* _Task description_
Convert every line of the data below into a Markdown table with the columns Row and Entry, numbering each line in order and skipping blank lines.

* _Supplied records_
★ ★ ★ ★

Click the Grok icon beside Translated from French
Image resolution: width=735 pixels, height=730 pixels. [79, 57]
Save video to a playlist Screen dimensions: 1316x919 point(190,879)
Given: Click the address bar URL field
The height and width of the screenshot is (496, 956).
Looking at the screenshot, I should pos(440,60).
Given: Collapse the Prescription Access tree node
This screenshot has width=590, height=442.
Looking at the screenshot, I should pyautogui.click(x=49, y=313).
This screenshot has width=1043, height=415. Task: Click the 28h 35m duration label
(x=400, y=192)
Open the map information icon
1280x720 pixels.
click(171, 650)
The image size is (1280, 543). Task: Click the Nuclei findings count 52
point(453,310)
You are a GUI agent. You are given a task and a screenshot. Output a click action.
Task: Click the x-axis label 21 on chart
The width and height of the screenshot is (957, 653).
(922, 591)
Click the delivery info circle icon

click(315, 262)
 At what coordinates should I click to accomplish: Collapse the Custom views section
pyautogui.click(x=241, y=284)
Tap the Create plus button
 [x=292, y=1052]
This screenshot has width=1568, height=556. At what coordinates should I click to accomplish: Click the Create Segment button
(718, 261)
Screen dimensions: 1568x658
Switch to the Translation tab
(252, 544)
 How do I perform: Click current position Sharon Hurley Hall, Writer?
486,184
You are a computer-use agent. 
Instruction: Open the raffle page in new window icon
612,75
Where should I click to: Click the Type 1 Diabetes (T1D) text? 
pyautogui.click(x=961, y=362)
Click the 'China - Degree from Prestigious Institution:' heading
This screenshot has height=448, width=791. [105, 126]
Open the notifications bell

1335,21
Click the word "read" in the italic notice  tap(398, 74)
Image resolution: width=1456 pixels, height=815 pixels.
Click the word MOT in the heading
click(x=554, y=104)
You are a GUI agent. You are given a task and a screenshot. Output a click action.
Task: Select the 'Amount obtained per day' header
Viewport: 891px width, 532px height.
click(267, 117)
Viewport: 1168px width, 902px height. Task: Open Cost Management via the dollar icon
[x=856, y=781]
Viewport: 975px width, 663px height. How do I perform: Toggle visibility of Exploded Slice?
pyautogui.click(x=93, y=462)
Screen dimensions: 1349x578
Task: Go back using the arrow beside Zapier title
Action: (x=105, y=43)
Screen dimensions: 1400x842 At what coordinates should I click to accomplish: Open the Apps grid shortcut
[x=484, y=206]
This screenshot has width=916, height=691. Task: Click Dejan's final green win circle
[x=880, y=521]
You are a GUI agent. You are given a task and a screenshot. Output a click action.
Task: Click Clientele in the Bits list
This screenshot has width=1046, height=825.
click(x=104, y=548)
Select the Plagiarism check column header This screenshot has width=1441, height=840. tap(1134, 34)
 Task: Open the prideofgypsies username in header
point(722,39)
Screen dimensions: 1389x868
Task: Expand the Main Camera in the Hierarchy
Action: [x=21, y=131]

★ ★ ★ ★

* _Solution for this task_
| Row | Entry |
|---|---|
| 1 | Click the Grok icon beside Translated from French |
| 2 | Image resolution: width=735 pixels, height=730 pixels. [79, 57] |
| 3 | Save video to a playlist Screen dimensions: 1316x919 point(190,879) |
| 4 | Given: Click the address bar URL field |
| 5 | The height and width of the screenshot is (496, 956). |
| 6 | Looking at the screenshot, I should pos(440,60). |
| 7 | Given: Collapse the Prescription Access tree node |
| 8 | This screenshot has width=590, height=442. |
| 9 | Looking at the screenshot, I should pyautogui.click(x=49, y=313). |
| 10 | This screenshot has width=1043, height=415. Task: Click the 28h 35m duration label |
| 11 | (x=400, y=192) |
| 12 | Open the map information icon |
| 13 | 1280x720 pixels. |
| 14 | click(171, 650) |
| 15 | The image size is (1280, 543). Task: Click the Nuclei findings count 52 |
| 16 | point(453,310) |
| 17 | You are a GUI agent. You are given a task and a screenshot. Output a click action. |
| 18 | Task: Click the x-axis label 21 on chart |
| 19 | The width and height of the screenshot is (957, 653). |
| 20 | (922, 591) |
| 21 | Click the delivery info circle icon |
| 22 | click(315, 262) |
| 23 |  At what coordinates should I click to accomplish: Collapse the Custom views section |
| 24 | pyautogui.click(x=241, y=284) |
| 25 | Tap the Create plus button |
| 26 |  [x=292, y=1052] |
| 27 | This screenshot has width=1568, height=556. At what coordinates should I click to accomplish: Click the Create Segment button |
| 28 | (718, 261) |
| 29 | Screen dimensions: 1568x658 |
| 30 | Switch to the Translation tab |
| 31 | (252, 544) |
| 32 |  How do I perform: Click current position Sharon Hurley Hall, Writer? |
| 33 | 486,184 |
| 34 | You are a computer-use agent.  |
| 35 | Instruction: Open the raffle page in new window icon |
| 36 | 612,75 |
| 37 | Where should I click to: Click the Type 1 Diabetes (T1D) text?  |
| 38 | pyautogui.click(x=961, y=362) |
| 39 | Click the 'China - Degree from Prestigious Institution:' heading |
| 40 | This screenshot has height=448, width=791. [105, 126] |
| 41 | Open the notifications bell |
| 42 | 1335,21 |
| 43 | Click the word "read" in the italic notice  tap(398, 74) |
| 44 | Image resolution: width=1456 pixels, height=815 pixels. |
| 45 | Click the word MOT in the heading |
| 46 | click(x=554, y=104) |
| 47 | You are a GUI agent. You are given a task and a screenshot. Output a click action. |
| 48 | Task: Select the 'Amount obtained per day' header |
| 49 | Viewport: 891px width, 532px height. |
| 50 | click(267, 117) |
| 51 | Viewport: 1168px width, 902px height. Task: Open Cost Management via the dollar icon |
| 52 | [x=856, y=781] |
| 53 | Viewport: 975px width, 663px height. How do I perform: Toggle visibility of Exploded Slice? |
| 54 | pyautogui.click(x=93, y=462) |
| 55 | Screen dimensions: 1349x578 |
| 56 | Task: Go back using the arrow beside Zapier title |
| 57 | Action: (x=105, y=43) |
| 58 | Screen dimensions: 1400x842 At what coordinates should I click to accomplish: Open the Apps grid shortcut |
| 59 | [x=484, y=206] |
| 60 | This screenshot has width=916, height=691. Task: Click Dejan's final green win circle |
| 61 | [x=880, y=521] |
| 62 | You are a GUI agent. You are given a task and a screenshot. Output a click action. |
| 63 | Task: Click Clientele in the Bits list |
| 64 | This screenshot has width=1046, height=825. |
| 65 | click(x=104, y=548) |
| 66 | Select the Plagiarism check column header This screenshot has width=1441, height=840. tap(1134, 34) |
| 67 |  Task: Open the prideofgypsies username in header |
| 68 | point(722,39) |
| 69 | Screen dimensions: 1389x868 |
| 70 | Task: Expand the Main Camera in the Hierarchy |
| 71 | Action: [x=21, y=131] |